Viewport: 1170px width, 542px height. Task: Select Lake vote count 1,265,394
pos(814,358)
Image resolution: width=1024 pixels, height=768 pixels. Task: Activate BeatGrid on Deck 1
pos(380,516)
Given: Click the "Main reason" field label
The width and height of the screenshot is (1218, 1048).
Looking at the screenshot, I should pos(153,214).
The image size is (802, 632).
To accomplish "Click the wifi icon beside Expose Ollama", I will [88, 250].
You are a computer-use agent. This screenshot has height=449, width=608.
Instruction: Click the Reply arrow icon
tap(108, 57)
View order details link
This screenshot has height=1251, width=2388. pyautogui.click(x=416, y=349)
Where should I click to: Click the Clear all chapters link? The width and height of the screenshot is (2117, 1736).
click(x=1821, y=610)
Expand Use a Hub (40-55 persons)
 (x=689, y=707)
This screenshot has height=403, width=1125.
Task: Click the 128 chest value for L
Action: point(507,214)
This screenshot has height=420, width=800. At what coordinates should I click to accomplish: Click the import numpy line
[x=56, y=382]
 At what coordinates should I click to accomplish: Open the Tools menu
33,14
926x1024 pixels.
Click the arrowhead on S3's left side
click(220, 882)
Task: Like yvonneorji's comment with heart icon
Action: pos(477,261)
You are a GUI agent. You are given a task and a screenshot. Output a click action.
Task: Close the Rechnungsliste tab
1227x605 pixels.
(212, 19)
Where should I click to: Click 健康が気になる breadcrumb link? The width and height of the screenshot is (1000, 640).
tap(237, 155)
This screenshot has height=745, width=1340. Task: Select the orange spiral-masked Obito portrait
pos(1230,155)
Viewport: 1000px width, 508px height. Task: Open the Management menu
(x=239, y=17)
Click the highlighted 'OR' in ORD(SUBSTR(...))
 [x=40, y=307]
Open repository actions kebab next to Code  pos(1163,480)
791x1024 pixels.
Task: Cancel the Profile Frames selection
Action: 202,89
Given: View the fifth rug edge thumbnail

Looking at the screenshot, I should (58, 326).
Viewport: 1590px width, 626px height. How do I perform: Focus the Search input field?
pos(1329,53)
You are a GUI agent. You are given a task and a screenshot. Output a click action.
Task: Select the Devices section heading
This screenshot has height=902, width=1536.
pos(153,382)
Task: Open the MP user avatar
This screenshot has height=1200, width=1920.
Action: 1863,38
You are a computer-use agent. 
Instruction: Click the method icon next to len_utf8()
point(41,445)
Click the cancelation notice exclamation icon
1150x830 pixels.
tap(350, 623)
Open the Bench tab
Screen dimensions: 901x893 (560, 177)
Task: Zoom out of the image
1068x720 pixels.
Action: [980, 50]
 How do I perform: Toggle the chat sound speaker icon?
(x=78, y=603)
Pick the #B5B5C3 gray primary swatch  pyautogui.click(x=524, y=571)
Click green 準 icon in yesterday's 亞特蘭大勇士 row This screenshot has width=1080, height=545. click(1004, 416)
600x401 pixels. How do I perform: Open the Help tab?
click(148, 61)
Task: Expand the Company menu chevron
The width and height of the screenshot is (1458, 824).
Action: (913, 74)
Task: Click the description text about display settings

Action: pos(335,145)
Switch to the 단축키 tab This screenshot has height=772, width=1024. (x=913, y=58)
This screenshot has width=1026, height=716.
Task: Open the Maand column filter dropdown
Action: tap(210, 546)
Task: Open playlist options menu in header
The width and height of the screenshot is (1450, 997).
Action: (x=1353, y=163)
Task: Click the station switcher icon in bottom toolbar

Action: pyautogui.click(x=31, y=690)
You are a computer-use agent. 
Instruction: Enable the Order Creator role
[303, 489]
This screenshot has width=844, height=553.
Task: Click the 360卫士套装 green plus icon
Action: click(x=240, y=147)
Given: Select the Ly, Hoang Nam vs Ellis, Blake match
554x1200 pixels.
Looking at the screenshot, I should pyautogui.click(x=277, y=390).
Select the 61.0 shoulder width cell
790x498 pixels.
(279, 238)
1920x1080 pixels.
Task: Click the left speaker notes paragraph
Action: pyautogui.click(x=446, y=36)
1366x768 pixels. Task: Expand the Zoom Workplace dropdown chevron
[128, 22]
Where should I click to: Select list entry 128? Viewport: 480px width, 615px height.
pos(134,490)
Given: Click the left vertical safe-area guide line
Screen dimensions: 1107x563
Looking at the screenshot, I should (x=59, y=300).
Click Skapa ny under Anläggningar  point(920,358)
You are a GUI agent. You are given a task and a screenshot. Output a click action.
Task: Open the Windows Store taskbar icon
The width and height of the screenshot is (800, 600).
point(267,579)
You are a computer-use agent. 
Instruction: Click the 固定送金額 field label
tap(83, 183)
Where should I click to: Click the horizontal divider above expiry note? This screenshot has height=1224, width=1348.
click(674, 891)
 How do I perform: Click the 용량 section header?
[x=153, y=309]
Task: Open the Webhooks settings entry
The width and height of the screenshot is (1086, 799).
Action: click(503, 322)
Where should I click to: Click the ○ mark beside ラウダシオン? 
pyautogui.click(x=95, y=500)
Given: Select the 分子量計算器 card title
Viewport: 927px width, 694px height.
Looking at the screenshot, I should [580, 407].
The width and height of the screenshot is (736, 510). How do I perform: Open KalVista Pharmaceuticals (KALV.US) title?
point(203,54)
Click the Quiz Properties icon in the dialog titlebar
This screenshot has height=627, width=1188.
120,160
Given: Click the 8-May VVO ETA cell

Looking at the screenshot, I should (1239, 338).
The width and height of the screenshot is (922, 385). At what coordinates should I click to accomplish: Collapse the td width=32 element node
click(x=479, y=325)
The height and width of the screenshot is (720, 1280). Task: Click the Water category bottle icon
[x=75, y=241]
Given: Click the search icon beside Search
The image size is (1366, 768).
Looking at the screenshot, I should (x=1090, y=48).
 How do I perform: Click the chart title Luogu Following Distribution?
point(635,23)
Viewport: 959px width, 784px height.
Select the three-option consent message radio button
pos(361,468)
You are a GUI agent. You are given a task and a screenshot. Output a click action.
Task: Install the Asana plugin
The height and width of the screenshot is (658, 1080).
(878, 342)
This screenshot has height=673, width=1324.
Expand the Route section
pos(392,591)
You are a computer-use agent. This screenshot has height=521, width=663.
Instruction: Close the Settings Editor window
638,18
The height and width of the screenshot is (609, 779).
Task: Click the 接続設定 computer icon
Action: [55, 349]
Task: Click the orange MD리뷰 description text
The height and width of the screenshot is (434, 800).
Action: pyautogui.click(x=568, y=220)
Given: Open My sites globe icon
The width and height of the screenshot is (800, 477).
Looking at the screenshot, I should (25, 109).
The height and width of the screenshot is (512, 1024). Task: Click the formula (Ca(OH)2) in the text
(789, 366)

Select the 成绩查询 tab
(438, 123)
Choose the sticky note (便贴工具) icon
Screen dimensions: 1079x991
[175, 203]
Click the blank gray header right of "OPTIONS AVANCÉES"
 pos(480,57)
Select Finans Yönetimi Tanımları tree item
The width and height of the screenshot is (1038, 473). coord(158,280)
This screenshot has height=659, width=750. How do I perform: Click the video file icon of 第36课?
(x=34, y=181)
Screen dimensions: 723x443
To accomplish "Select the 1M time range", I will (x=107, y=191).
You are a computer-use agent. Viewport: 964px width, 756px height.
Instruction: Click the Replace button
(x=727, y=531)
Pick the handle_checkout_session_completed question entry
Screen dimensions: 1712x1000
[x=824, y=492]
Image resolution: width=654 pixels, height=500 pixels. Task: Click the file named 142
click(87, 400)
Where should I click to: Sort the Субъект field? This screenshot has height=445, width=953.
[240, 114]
----
• **Requirement**
Copy the records above. Keep every word as it is.

• **Solved problem**
Viewport: 1170px width, 542px height. Task: Select Lake vote count 1,265,394
pos(814,358)
Image resolution: width=1024 pixels, height=768 pixels. Task: Activate BeatGrid on Deck 1
pos(380,516)
Given: Click the "Main reason" field label
The width and height of the screenshot is (1218, 1048).
Looking at the screenshot, I should pos(153,214).
The image size is (802, 632).
To accomplish "Click the wifi icon beside Expose Ollama", I will [88, 250].
You are a computer-use agent. This screenshot has height=449, width=608.
Instruction: Click the Reply arrow icon
tap(108, 57)
View order details link
This screenshot has height=1251, width=2388. pyautogui.click(x=416, y=349)
Where should I click to: Click the Clear all chapters link? The width and height of the screenshot is (2117, 1736).
click(x=1821, y=610)
Expand Use a Hub (40-55 persons)
 (x=689, y=707)
This screenshot has height=403, width=1125.
Task: Click the 128 chest value for L
Action: point(507,214)
This screenshot has height=420, width=800. At what coordinates should I click to accomplish: Click the import numpy line
[x=56, y=382]
 At what coordinates should I click to accomplish: Open the Tools menu
33,14
926x1024 pixels.
Click the arrowhead on S3's left side
click(220, 882)
Task: Like yvonneorji's comment with heart icon
Action: pos(477,261)
You are a GUI agent. You are given a task and a screenshot. Output a click action.
Task: Close the Rechnungsliste tab
1227x605 pixels.
(212, 19)
Where should I click to: Click 健康が気になる breadcrumb link? The width and height of the screenshot is (1000, 640).
tap(237, 155)
This screenshot has height=745, width=1340. Task: Select the orange spiral-masked Obito portrait
pos(1230,155)
Viewport: 1000px width, 508px height. Task: Open the Management menu
(x=239, y=17)
Click the highlighted 'OR' in ORD(SUBSTR(...))
 [x=40, y=307]
Open repository actions kebab next to Code  pos(1163,480)
791x1024 pixels.
Task: Cancel the Profile Frames selection
Action: 202,89
Given: View the fifth rug edge thumbnail

Looking at the screenshot, I should (58, 326).
Viewport: 1590px width, 626px height. How do I perform: Focus the Search input field?
pos(1329,53)
You are a GUI agent. You are given a task and a screenshot. Output a click action.
Task: Select the Devices section heading
This screenshot has height=902, width=1536.
pos(153,382)
Task: Open the MP user avatar
This screenshot has height=1200, width=1920.
Action: 1863,38
You are a computer-use agent. 
Instruction: Click the method icon next to len_utf8()
point(41,445)
Click the cancelation notice exclamation icon
1150x830 pixels.
tap(350, 623)
Open the Bench tab
Screen dimensions: 901x893 (560, 177)
Task: Zoom out of the image
1068x720 pixels.
Action: [980, 50]
 How do I perform: Toggle the chat sound speaker icon?
(x=78, y=603)
Pick the #B5B5C3 gray primary swatch  pyautogui.click(x=524, y=571)
Click green 準 icon in yesterday's 亞特蘭大勇士 row This screenshot has width=1080, height=545. click(1004, 416)
600x401 pixels. How do I perform: Open the Help tab?
click(148, 61)
Task: Expand the Company menu chevron
The width and height of the screenshot is (1458, 824).
Action: (913, 74)
Task: Click the description text about display settings

Action: pos(335,145)
Switch to the 단축키 tab This screenshot has height=772, width=1024. (x=913, y=58)
This screenshot has width=1026, height=716.
Task: Open the Maand column filter dropdown
Action: tap(210, 546)
Task: Open playlist options menu in header
The width and height of the screenshot is (1450, 997).
Action: (x=1353, y=163)
Task: Click the station switcher icon in bottom toolbar

Action: pyautogui.click(x=31, y=690)
You are a computer-use agent. 
Instruction: Enable the Order Creator role
[303, 489]
This screenshot has width=844, height=553.
Task: Click the 360卫士套装 green plus icon
Action: click(x=240, y=147)
Given: Select the Ly, Hoang Nam vs Ellis, Blake match
554x1200 pixels.
Looking at the screenshot, I should pyautogui.click(x=277, y=390).
Select the 61.0 shoulder width cell
790x498 pixels.
(279, 238)
1920x1080 pixels.
Task: Click the left speaker notes paragraph
Action: pyautogui.click(x=446, y=36)
1366x768 pixels. Task: Expand the Zoom Workplace dropdown chevron
[128, 22]
Where should I click to: Select list entry 128? Viewport: 480px width, 615px height.
pos(134,490)
Given: Click the left vertical safe-area guide line
Screen dimensions: 1107x563
Looking at the screenshot, I should (x=59, y=300).
Click Skapa ny under Anläggningar  point(920,358)
You are a GUI agent. You are given a task and a screenshot. Output a click action.
Task: Open the Windows Store taskbar icon
The width and height of the screenshot is (800, 600).
point(267,579)
You are a computer-use agent. 
Instruction: Click the 固定送金額 field label
tap(83, 183)
Where should I click to: Click the horizontal divider above expiry note? This screenshot has height=1224, width=1348.
click(674, 891)
 How do I perform: Click the 용량 section header?
[x=153, y=309]
Task: Open the Webhooks settings entry
The width and height of the screenshot is (1086, 799).
Action: click(503, 322)
Where should I click to: Click the ○ mark beside ラウダシオン? 
pyautogui.click(x=95, y=500)
Given: Select the 分子量計算器 card title
Viewport: 927px width, 694px height.
Looking at the screenshot, I should [580, 407].
The width and height of the screenshot is (736, 510). How do I perform: Open KalVista Pharmaceuticals (KALV.US) title?
point(203,54)
Click the Quiz Properties icon in the dialog titlebar
This screenshot has height=627, width=1188.
120,160
Given: Click the 8-May VVO ETA cell

Looking at the screenshot, I should (1239, 338).
The width and height of the screenshot is (922, 385). At what coordinates should I click to accomplish: Collapse the td width=32 element node
click(x=479, y=325)
The height and width of the screenshot is (720, 1280). Task: Click the Water category bottle icon
[x=75, y=241]
Given: Click the search icon beside Search
The image size is (1366, 768).
Looking at the screenshot, I should (x=1090, y=48).
 How do I perform: Click the chart title Luogu Following Distribution?
point(635,23)
Viewport: 959px width, 784px height.
Select the three-option consent message radio button
pos(361,468)
You are a GUI agent. You are given a task and a screenshot. Output a click action.
Task: Install the Asana plugin
The height and width of the screenshot is (658, 1080).
(878, 342)
This screenshot has height=673, width=1324.
Expand the Route section
pos(392,591)
You are a computer-use agent. This screenshot has height=521, width=663.
Instruction: Close the Settings Editor window
638,18
The height and width of the screenshot is (609, 779).
Task: Click the 接続設定 computer icon
Action: [55, 349]
Task: Click the orange MD리뷰 description text
The height and width of the screenshot is (434, 800).
Action: pyautogui.click(x=568, y=220)
Given: Open My sites globe icon
The width and height of the screenshot is (800, 477).
Looking at the screenshot, I should (25, 109).
The height and width of the screenshot is (512, 1024). Task: Click the formula (Ca(OH)2) in the text
(789, 366)

Select the 成绩查询 tab
(438, 123)
Choose the sticky note (便贴工具) icon
Screen dimensions: 1079x991
[175, 203]
Click the blank gray header right of "OPTIONS AVANCÉES"
 pos(480,57)
Select Finans Yönetimi Tanımları tree item
The width and height of the screenshot is (1038, 473). coord(158,280)
This screenshot has height=659, width=750. How do I perform: Click the video file icon of 第36课?
(x=34, y=181)
Screen dimensions: 723x443
To accomplish "Select the 1M time range", I will (x=107, y=191).
You are a computer-use agent. Viewport: 964px width, 756px height.
Instruction: Click the Replace button
(x=727, y=531)
Pick the handle_checkout_session_completed question entry
Screen dimensions: 1712x1000
[x=824, y=492]
Image resolution: width=654 pixels, height=500 pixels. Task: Click the file named 142
click(87, 400)
Where should I click to: Sort the Субъект field? This screenshot has height=445, width=953.
[240, 114]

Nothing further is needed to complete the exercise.